The case began when Digimedia filed a complaint against ViacomCBS and Showtime asserting five patents: United States Patent Nos. 6,473,532 (the “’532 patent”), 6,744,818 (the “’818 patent”), 7,743,399 (the “’399 patent”), 8,087,049 (the “’049 patent”), and 9,055,328 (the “’328 patent”). After ViacomCBS and Showtime filed a motion to dismiss the ’399, ’049, and ’328 patents (the “Preview Patents”) for claiming patent-ineligible subject matter, Digimedia filed an amended complaint adding CBS and Viacom as defendants.
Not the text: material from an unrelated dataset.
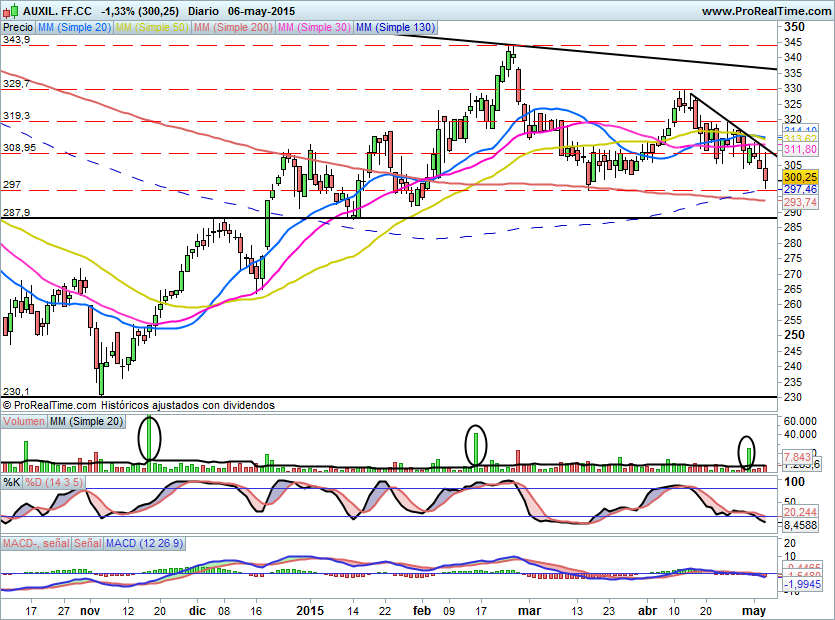835x620 pixels.
Task: Toggle the MM (Simple 200) average label
Action: (232, 28)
In its amended complaint, Digimedia also asserted an additional patent—U.S. Patent No. 8,160,980 (the “’980 patent”)—and alleged that the claims of the asserted patents provided technical solutions to technical problems, that the claims were not directed to an abstract idea, law of nature, or natural phenomenon, that the claims contained one or more inventive concepts, and that the claimed sequences were not well-understood, routine, or conventional.

In response to the amended complaint, the defendants filed another motion to dismiss, challenging both the Preview Patents and the ’980 patent under section 101. In particular, the defendants asserted that the claims of the Preview Patents were directed to the abstract idea of providing preview summaries of video or audio programming over a network and that there was no inventive concept. The District Court agreed, finding that “providing preview summaries of video or audio content is an abstract idea that exists independent of computer technology” and that “because  the asserted claims do not recite any specific technological improvement or improve computer functionality, this amounts to using the computer as a tool to perform what is itself an abstract idea.” The District Court also found that the asserted claims did not provide an inventive concept because they “use only conventional computer hardware and software to carry out the abstract idea of providing preview summaries of video and audio programming over a network.”
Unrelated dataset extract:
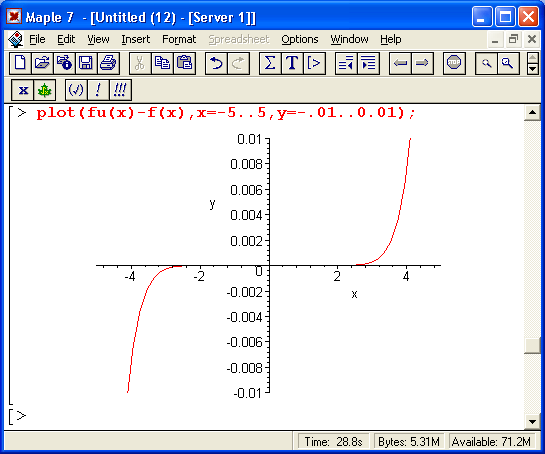The width and height of the screenshot is (545, 454).
Task: Click the maple leaf icon
Action: (44, 90)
With respect to the ’980 patent, the Defendants asserted that the claims were directed to the abstract idea of manipulating data and displaying it to a user and that there was no inventive concept. The District Court agreed that the claims were directed to this abstract idea and found that “the patent does not articulate any specific technological improvement.” The District Court also found that “neither the patent nor the [first amended complaint] explains how these improvements to user experience are a product of any particular technological innovation.” 

The District Court noted regarding any future amendments to the complaint that “the plaintiff should explain, in any motion to amend, how the proposed amendment would resolve the issues raised in [the decision]” and that the plaintiff “should bear in mind that allegations about inventiveness that are ‘wholly divorced from the claims or the specification’ would not cure the deficiencies in counts III-VI of the FAC because such allegations are not sufficient to overcome a motion to dismiss.”

As a result of this ruling, ViacomCBS, Showtime, CBS, and Viacom were able to completely remove these four patents from the case before having to undertake any discovery.  

Defendants were represented in this case by Rothwell Figg attorneys Sharon Davis, Jennifer Maisel, Steven Lieberman, and D. Lawson Allen.